There are two divisions of The International Brotherhood of Electrical Workers Union. Inside and Outside. We were concerned only with the Outside. The lines of jurisdiction were pretty well defined, however there were situations when it was a little difficult to determine just which branch the work belonged to.

We worked with all of the "Inside" contractors, Beall Gibson and Roush and Rowan and Blair, in Kalamazoo and Koontz Wagner in South Bend, as well as several smaller contractors in both places. Their work was primarily Industrial, whereas, ours was predominantly pole line construction for Utilities and Municipalities. When any of those contractors were asked to give a price on a job, that had pole line work on it, they would ask us to give them an estimate for that phase of the work. We would do the same if we were asked to price a job that contained any "inside" work. We didn't solicit that type of work, however, it usually paid good and was, in most cases, not too difficult to schedule.

I particularly remember one such job in South Bend at a Catholic woman's college. Koontz Wagner had been asked to bid on the electrical work in connection with a new building that was being planned. A part of the work required the installation a new sub-station and several spans of new primary conductor. Phil Tanger who was, pretty much my counter part, with Koontz Wagner, called me for a price on the overhead line work.

As usual, the architects had designed a beautiful substation, but provided no way to get the primary voltage (7200/12,500) to it. I called the College and talked to whom I thought was the Chief Engineer's Secretary. We made arrangements for me to meet the Chief, on the site of the work, at a certain time.
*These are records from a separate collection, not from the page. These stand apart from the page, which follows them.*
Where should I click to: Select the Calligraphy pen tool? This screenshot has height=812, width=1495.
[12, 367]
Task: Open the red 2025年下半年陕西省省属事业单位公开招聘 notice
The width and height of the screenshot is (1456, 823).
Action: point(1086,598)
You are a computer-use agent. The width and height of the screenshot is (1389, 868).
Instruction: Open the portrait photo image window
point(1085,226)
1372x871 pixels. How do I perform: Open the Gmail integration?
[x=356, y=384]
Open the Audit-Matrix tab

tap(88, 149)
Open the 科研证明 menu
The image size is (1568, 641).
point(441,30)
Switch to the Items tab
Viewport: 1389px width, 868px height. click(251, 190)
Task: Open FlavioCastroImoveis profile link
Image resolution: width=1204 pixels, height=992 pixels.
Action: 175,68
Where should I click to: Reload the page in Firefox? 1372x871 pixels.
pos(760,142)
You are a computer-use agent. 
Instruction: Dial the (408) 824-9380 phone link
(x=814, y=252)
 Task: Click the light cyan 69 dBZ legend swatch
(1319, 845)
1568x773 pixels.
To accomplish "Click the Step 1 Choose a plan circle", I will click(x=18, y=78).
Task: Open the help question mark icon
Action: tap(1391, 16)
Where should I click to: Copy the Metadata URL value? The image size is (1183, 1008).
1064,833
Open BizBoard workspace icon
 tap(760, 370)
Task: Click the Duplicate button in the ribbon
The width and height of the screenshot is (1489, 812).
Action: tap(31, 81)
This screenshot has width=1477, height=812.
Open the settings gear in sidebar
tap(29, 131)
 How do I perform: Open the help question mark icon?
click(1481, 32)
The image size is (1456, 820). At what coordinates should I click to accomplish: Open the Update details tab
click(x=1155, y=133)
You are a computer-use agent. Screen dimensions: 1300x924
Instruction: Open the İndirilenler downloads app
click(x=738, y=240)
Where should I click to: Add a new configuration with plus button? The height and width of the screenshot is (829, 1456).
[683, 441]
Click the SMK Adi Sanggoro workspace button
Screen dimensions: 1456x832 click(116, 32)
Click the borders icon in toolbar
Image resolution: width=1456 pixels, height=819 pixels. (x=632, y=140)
When we met I discovered that it was not with the Chief's secretary, that I had made the appointment, it was the Chief that I had been talking with. She was a properly attired Nun that I took to be about thirty years old. When we looked the site over, I could see that the work would be a little tricky, because of the congestion and the narrow streets. After I had made a few suggestions, she said "what do you think about putting a double dead end and a sidewalk guy, right here, and then a slack span into the sub."

I about lost my breath, she not only knew the right way to do the job, she knew the right language to describe it. I ask her if she would like me to make a sketch showing how we proposed to do the work and she said, "No, I have already made one."

That further bears out the old maxim, "don't try to judge the depth of the well by the length of the pump handle."